Z danych UTK wynika, że pod względem dynamiki frekwencji najlepsze okazało się Intercity, które przewiozło o 3,2 mln pasażerów więcej niż w 2017 r. (wzrost o 7,7 proc.). Największy przyrost miał miejsce w okresie lipiec-listopad 2018 r., w którym dynamika w poszczególnych miesiącach liczona r/r wynosiła od 10 do 12 proc. Za 12 miesięcy wzrost frekwencji wyniósł 8 proc., a zarazem 2018 r. okazał się dla spółki trzecim z rzędu, który PKP Intercity zakończyło dodatnim wynikiem finansowym. Prognozowany zysk netto wynosi ok. 190 mln zł.

Spory wzrost liczby pasażerów odnotowały także Przewozy regionalne - o ponad 1,3 mln do poziomu 81,2 mln. Ostatni raz ten przewoźnik przewiózł ponad 80 mln pasażerów w 2013 r. Natomiast wśród przewoźników regionalnych i aglomeracyjnych największe wzrosty zanotowały Koleje Wielkopolskie (o ponad 2,6 mln), Koleje Dolnośląskie (o 2,3 mln), Łódzka Kolej Aglomeracyjna (o prawie 0,9 mln), Warszawska Kolej Dojazdowa (o prawie 0,9 mln) oraz Koleje Małopolskie (o blisko 0,7 mln).

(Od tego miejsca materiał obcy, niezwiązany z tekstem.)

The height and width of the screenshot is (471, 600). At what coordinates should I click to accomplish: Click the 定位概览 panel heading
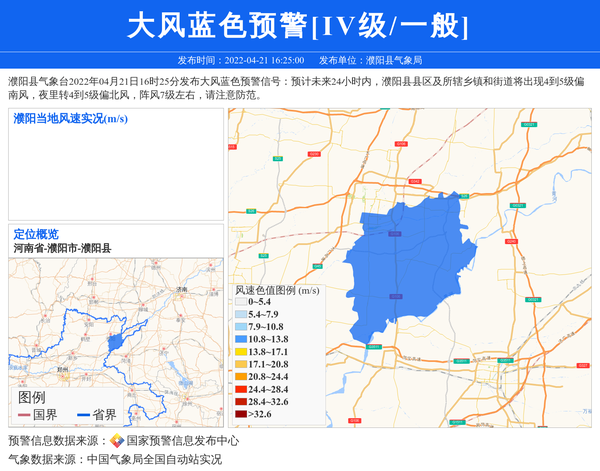(x=36, y=234)
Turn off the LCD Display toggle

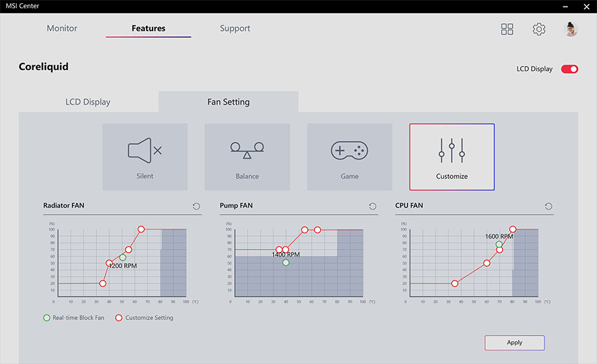coord(570,69)
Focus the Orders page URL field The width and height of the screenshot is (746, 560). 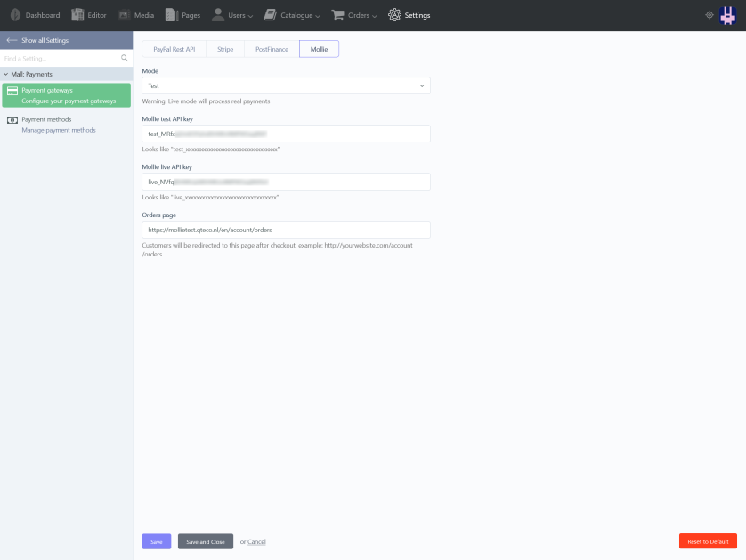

Ubiegły rok przyniósł także lepsze wyniki w przewozach towarowych. Wielkość ładunków zwiększyła się o 4 proc. w porównaniu z rokiem 2017. UTK zakłada, że inwestycje w modernizacje torów zwiększą jej konkurencyjność, co miałoby przełożyć się na kolejne wzrosty przewozów. - Poprawiający się stan infrastruktury kolejowej powinien wpłynąć na możliwość zapewnienia lepszej oferty przez przewoźników towarowych, a to z kolei powinno przyczynić się do wyrównania szans przewoźników drogowych i kolejowych – twierdzi Góra.